ПИСЬМЕННЫЕ ЗАДАНИЯ.
• a. Каким пространством назван пляж в исходном тексте?
• b. Выпишите из исходного текста без изменений весь фрагмент от слов «Но и море спокойное может» до слов «за пластиковой бутылкой с минералкой.» включительно.

ИСХОДНЫЙ ТЕКСТ.
┌──
Но и море спокойное может быть недружелюбным, мелкопакостным и агрессивным, как стая дворовой шпаны, когда вы торопливо пробираетесь вдоль горы по каменистой тропке, прикрываясь от долетающих до вас снизу брызг, и вдруг оказываетесь полностью в воде, когда вас накрывает внезапно выхлестнувшая на тропинку волна, и, ослепленный, ошеломленный внезапностью этого подлого жеста, вы непроизвольно хватаетесь за куст, торчащий из расщелины. Сравните себя – стоящего на той тропинке, мокрого, тускло озабоченного мыслью, сколько еще осталось идти по этой проклятой тропинке до поселка, – сравните с собой пляжным, раскинувшим тело на упругом пластиковом брезенте лежака; чувствующим, как стягивает кожу соль высыхающей после плавания морской воды; с собой, щелкающим зажигалкой и опускающим руку за пластиковой бутылкой с минералкой.

Пляж – это усмиренное пространство.

Минималистский пейзаж, которым вы безотчетно любуетесь, не так уж безмятежен. Беспредельная гладь воды под бездонным небом и на стыке их – линия горизонта, экзотика для горожанина – это на самом деле еще и знак Бесконечности. В котором ничего умозрительного – море и небо абсолютно подлинные. И явленное этим знаком Пространство не может не курочить, не плющить сознание ощущением вашей телесной ничтожности – песчинки, пылинки, атома – перед масштабами мироздания. Но холодок от этого ощущения укрощается звуком хлопающего пологом солнечного зонта над вами; двумя перышками парусов чуть ниже линии горизонта, от которых вы не можете оторвать взгляда; запахом кофе из чашки, принесенной официантом из пляжного кафе. Укрощается видом двух крохотных девочек с ведерком и совочками, роющих мокрый песок, – беспечность их рядом с морем напоминает беспечность двух бабочек, порхающих над цветком, растущим из камня над черной бездонной пропастью, и прочнее этой беспечности нет ничего.
└──
ИСХОДНЫЕ ДАННЫЕ.
┌──
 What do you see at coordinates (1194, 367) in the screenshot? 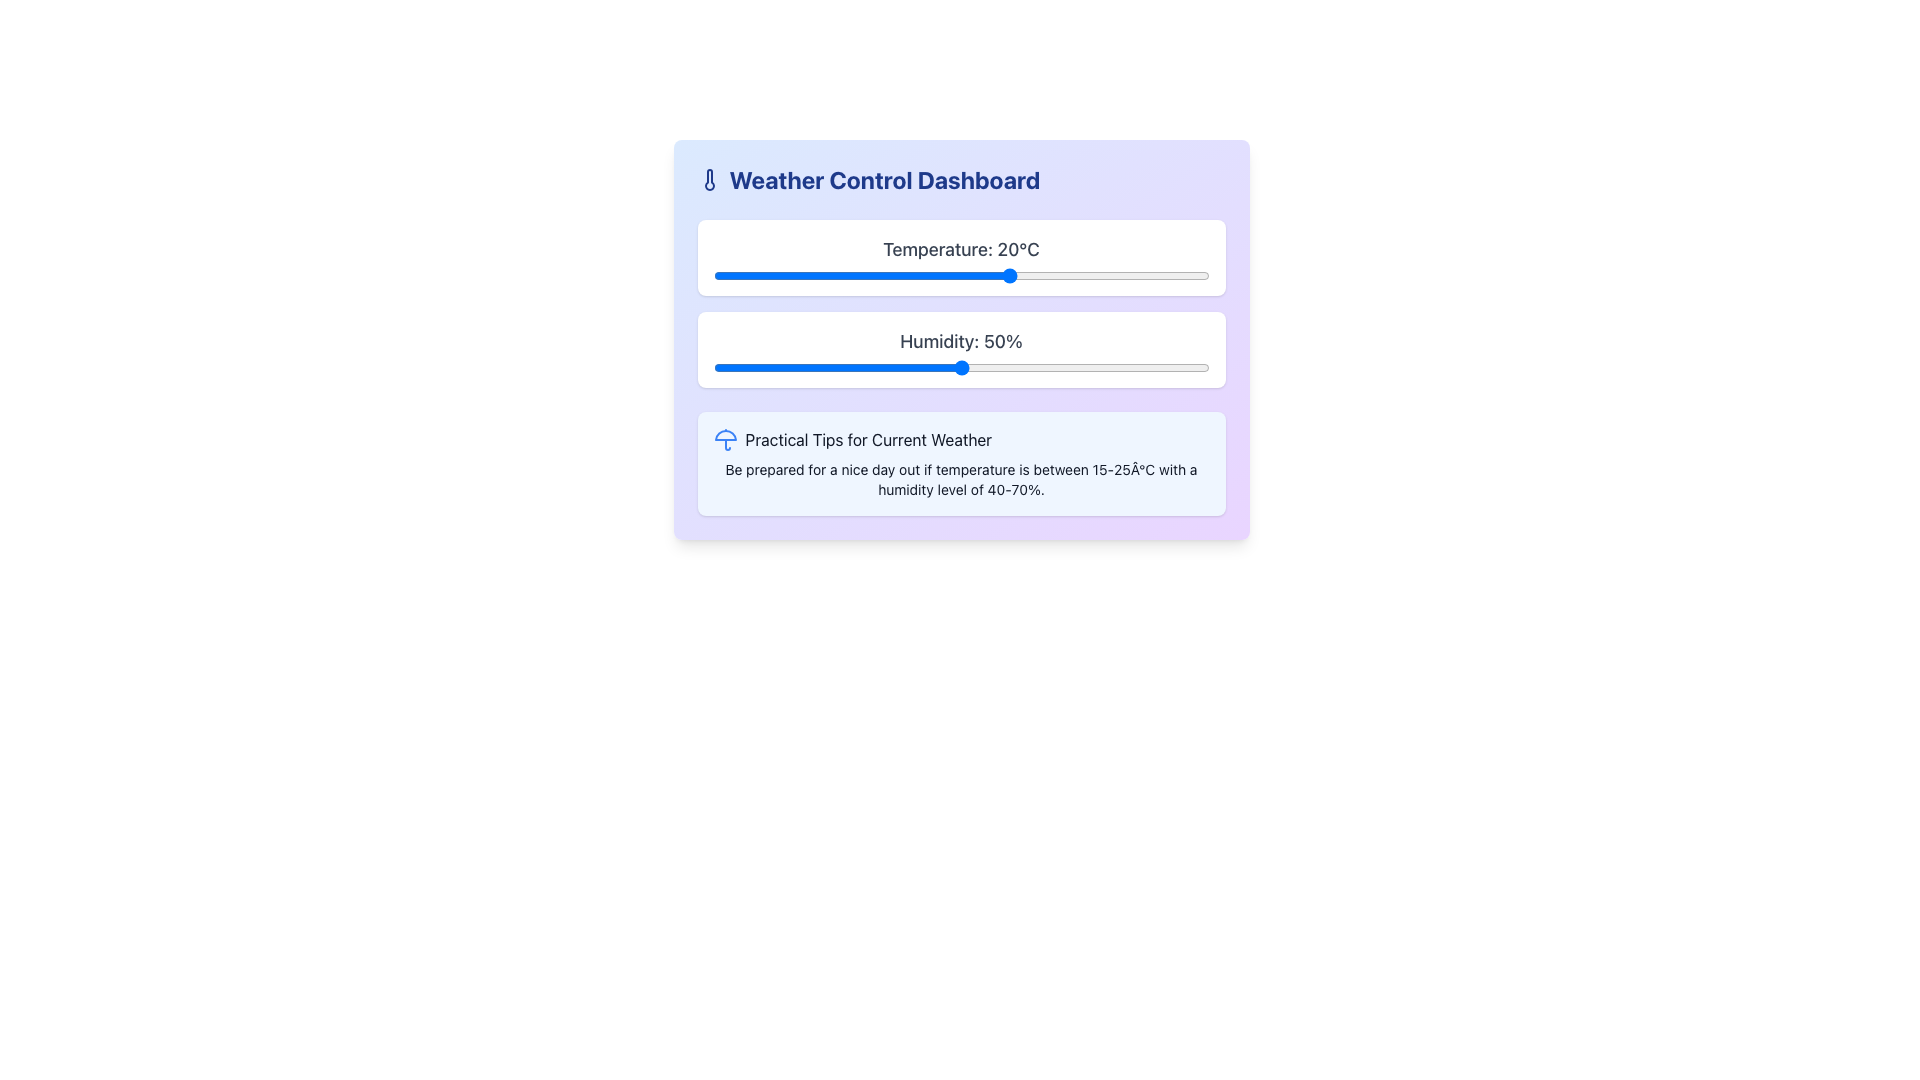
I see `the humidity` at bounding box center [1194, 367].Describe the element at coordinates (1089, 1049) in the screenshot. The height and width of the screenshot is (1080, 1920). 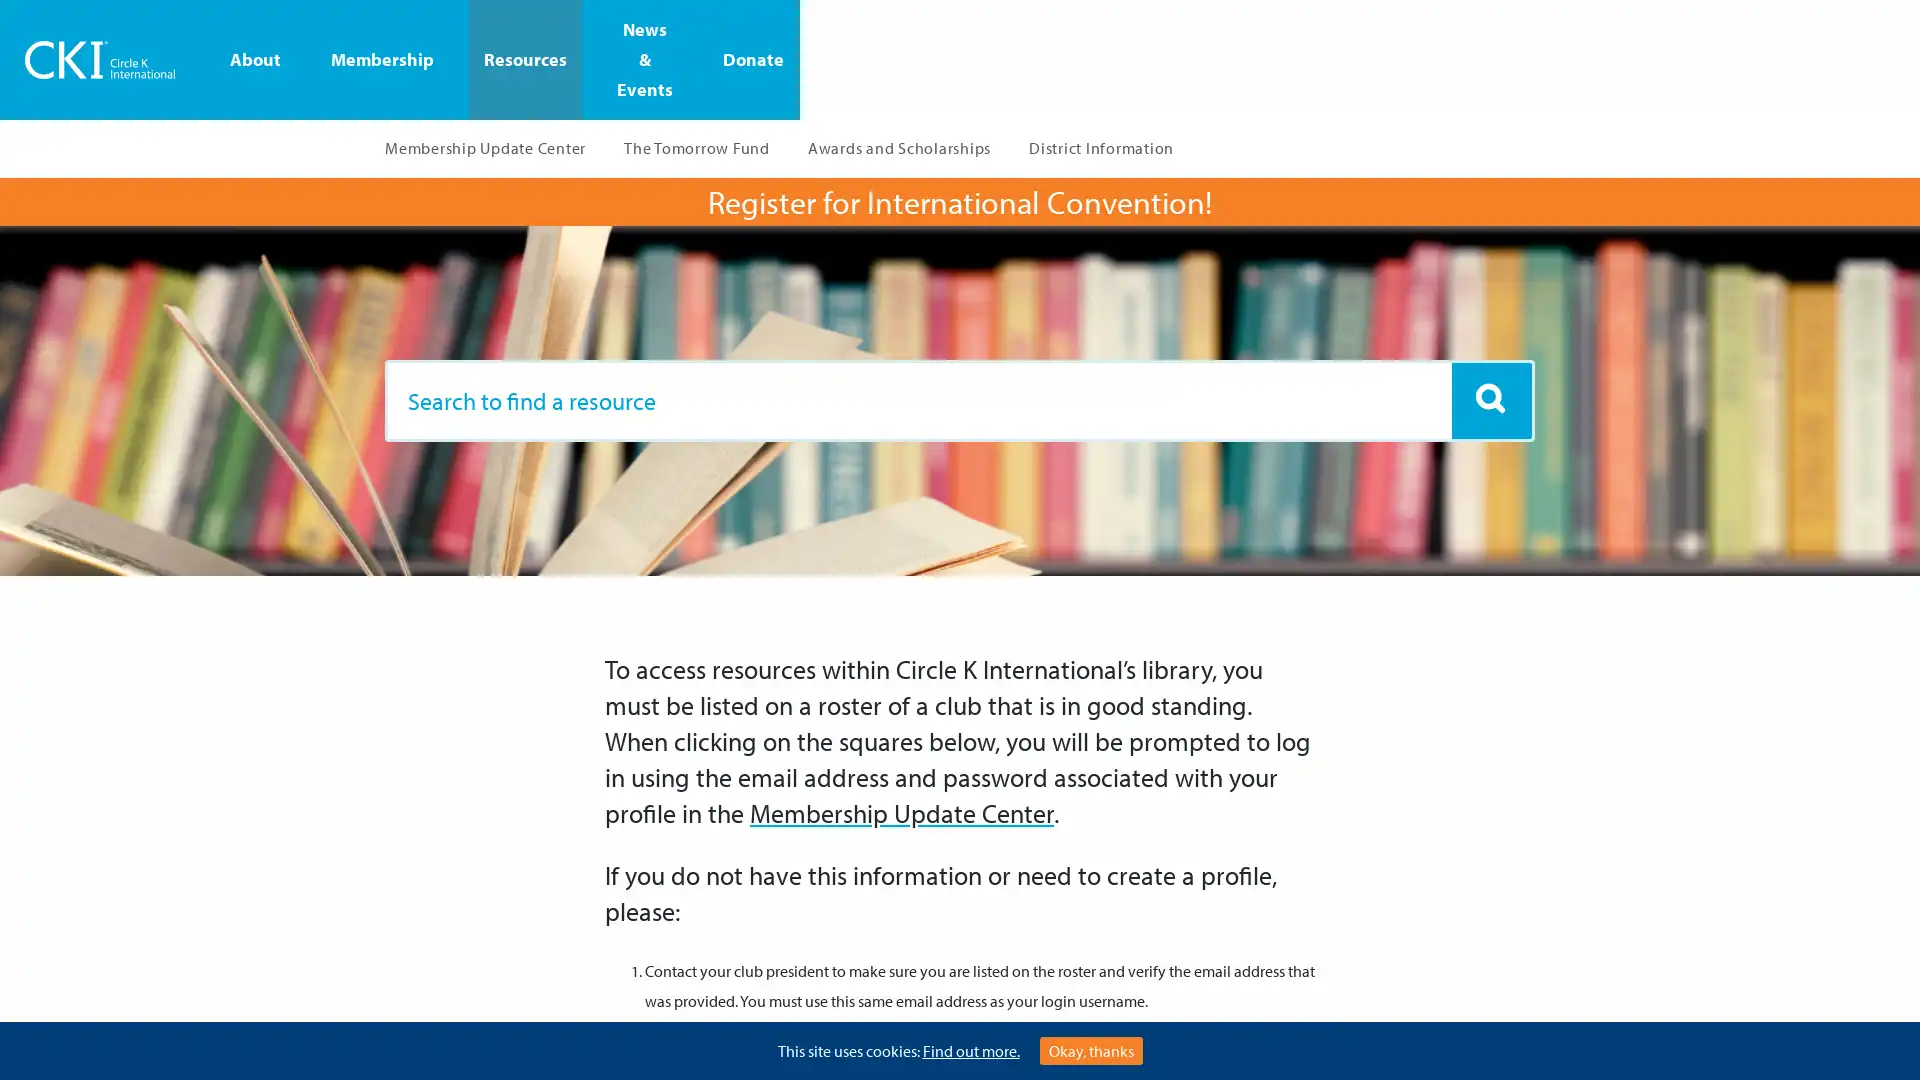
└──
РАЗБОР РЕШЕНИЙ.
• a. Пляж назван усмиренным пространством.

• b.
Но и море спокойное может быть недружелюбным, мелкопакостным и агрессивным, как стая дворовой шпаны, когда вы торопливо пробираетесь вдоль горы по каменистой тропке, прикрываясь от долетающих до вас снизу брызг, и вдруг оказываетесь полностью в воде, когда вас накрывает внезапно выхлестнувшая на тропинку волна, и, ослепленный, ошеломленный внезапностью этого подлого жеста, вы непроизвольно хватаетесь за куст, торчащий из расщелины. Сравните себя – стоящего на той тропинке, мокрого, тускло озабоченного мыслью, сколько еще осталось идти по этой проклятой тропинке до поселка, – сравните с собой пляжным, раскинувшим тело на упругом пластиковом брезенте лежака; чувствующим, как стягивает кожу соль высыхающей после плавания морской воды; с собой, щелкающим зажигалкой и опускающим руку за пластиковой бутылкой с минералкой.